Hans E. Meier jedenfalls ist von seiner Schrift überzeugt. In seinem Haus in Obstalden GL startet der Schrifterfinder (bekannte Werke von ihm sind etwa die Syntax oder die Barbedor) den Computer und erläutert die Vorzüge seiner neuen Kreation. Bei der Basisschrift haben die Buchstaben keine Schnörkel, zudem sind sie leichter miteinander zu verbinden. So wird der Schritt von den Einzelbuchstaben hin zur Handschrift kleiner. Heute pauken Schüler erst die Steinschrift (Druckbuchstaben) und müssen ab der dritten Klasse nochmals eine (fast) neue Schrift erlernen, die Schnürlischrift. Bei der Meier-Schrift entfällt dieser Aufwand: Die Buchstaben sind so gestaltet, dass man sie leicht zu einer flüssigen Schrift zusammenfügen kann. «Dagegen ist die heutige Steinschrift formal wirklich miserabel», ärgert sich Meier, «und die schnörklige Schnürlischrift ist nicht kindgerecht.»
Kunststück, meint Meier, denn die Schnürlischrift habe ihre Ursprünge im 15. Jahrhundert. Sie gründe auf der Cancellaresca, einer in Amtsstuben und unter Gelehrten verbreiteten Renaissance-Schrift. Seither habe sich so vieles verändert, dass eine grundlegend neue Schulschrift nötig sei. «Wir schreiben ja kaum noch mit Feder und Tinte», insistiert Meier, «früher war eine lückenlose Handschrift wegen des besseren Tintenflusses wichtig, heute braucht es einfach eine möglichst klare, gut lesbare Schrift.»

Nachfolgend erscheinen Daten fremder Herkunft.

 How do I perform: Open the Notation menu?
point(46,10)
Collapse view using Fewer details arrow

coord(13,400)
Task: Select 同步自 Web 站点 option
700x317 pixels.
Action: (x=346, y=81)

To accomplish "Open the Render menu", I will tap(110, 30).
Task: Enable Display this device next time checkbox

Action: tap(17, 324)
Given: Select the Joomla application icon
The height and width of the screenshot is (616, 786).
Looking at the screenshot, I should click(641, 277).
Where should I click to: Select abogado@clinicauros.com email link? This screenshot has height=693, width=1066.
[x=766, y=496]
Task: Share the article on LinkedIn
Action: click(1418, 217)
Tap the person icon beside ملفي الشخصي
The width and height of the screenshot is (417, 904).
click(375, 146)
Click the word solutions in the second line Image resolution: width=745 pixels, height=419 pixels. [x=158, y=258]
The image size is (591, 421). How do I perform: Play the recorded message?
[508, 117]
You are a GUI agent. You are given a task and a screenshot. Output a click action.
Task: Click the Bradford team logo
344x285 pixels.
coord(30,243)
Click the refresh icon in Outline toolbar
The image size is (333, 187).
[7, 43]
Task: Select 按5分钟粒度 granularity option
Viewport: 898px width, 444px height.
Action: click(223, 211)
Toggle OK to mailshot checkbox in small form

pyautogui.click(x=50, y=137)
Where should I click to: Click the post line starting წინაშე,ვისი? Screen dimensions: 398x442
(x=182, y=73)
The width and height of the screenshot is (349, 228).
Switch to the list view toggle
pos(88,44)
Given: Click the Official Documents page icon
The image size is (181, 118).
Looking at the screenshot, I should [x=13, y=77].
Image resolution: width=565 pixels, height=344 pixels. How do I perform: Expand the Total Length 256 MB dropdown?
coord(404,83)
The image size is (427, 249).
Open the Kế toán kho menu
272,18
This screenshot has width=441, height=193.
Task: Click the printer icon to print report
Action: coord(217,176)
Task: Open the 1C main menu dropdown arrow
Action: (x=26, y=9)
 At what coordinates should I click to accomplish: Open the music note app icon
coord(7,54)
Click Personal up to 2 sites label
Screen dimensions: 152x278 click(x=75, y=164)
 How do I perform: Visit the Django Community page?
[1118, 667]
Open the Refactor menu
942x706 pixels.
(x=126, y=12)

Die Schnürlischrift hat selbst auch bereits 60 Jahre auf dem Buckel: 1947 wurde sie eingeführt und ist seither in allen Schulen Standard. Landesweit vorgeschrieben ist sie jedoch nicht: Die Bildungshoheit liegt bei den Kantonen, diese können autonom bestimmen, wie ihre Schüler ins Reinheft schreiben. «Die Schulschrift ist kein Thema der Erziehungsdirektorenkonferenz, sondern wird einzig über die Lehrpläne der Kantone geregelt», bestätigt die EDK-Sprecherin Rahel Frey.

Der Kantönligeist führt dazu, dass sich die Schweiz in Anhänger und Gegner der Schnürlischrift spaltet. So setzt der Kanton Luzern auf die neue Schrift. «Die Basisschrift ist eine einfache, klare Schrift, die alternativ zu den bisherigen Schriften verwendet werden kann», heisst es im revidierten Luzerner Lehrplan. Die Stadt Luzern, Sursee, Sempach und weitere Gemeinden unterrichten nun die Meier-Schrift, weil sie «mit ihren schlanken, gerundeten Formen ein gutes Richtalphabet zum Einstieg» biete, wie Josy Jurt Betschart vom Amt für Volksschulbildung sagt.

Ebenfalls auf die Basisschrift setzen Schulen in den Kantonen Aargau, Basel, Bern, Glarus und Solothurn. Andernorts, zum Beispiel in Uri, wartet man ab. Denn: Das Reformprogramm Harmos, das den Schulen ab zirka 2014 einheitliche Ziele und Strukturen bringen wird, sieht vor, pro Sprachregion nur noch einen Lehrplan zu schaffen. Darin wird wohl auch die Schulschrift geregelt. «Eine Übernahme der Basisschrift wird erst mit der Ausarbeitung der Deutschschweizer Lehrpläne geprüft», heisst es beim Erziehungsrat Uri.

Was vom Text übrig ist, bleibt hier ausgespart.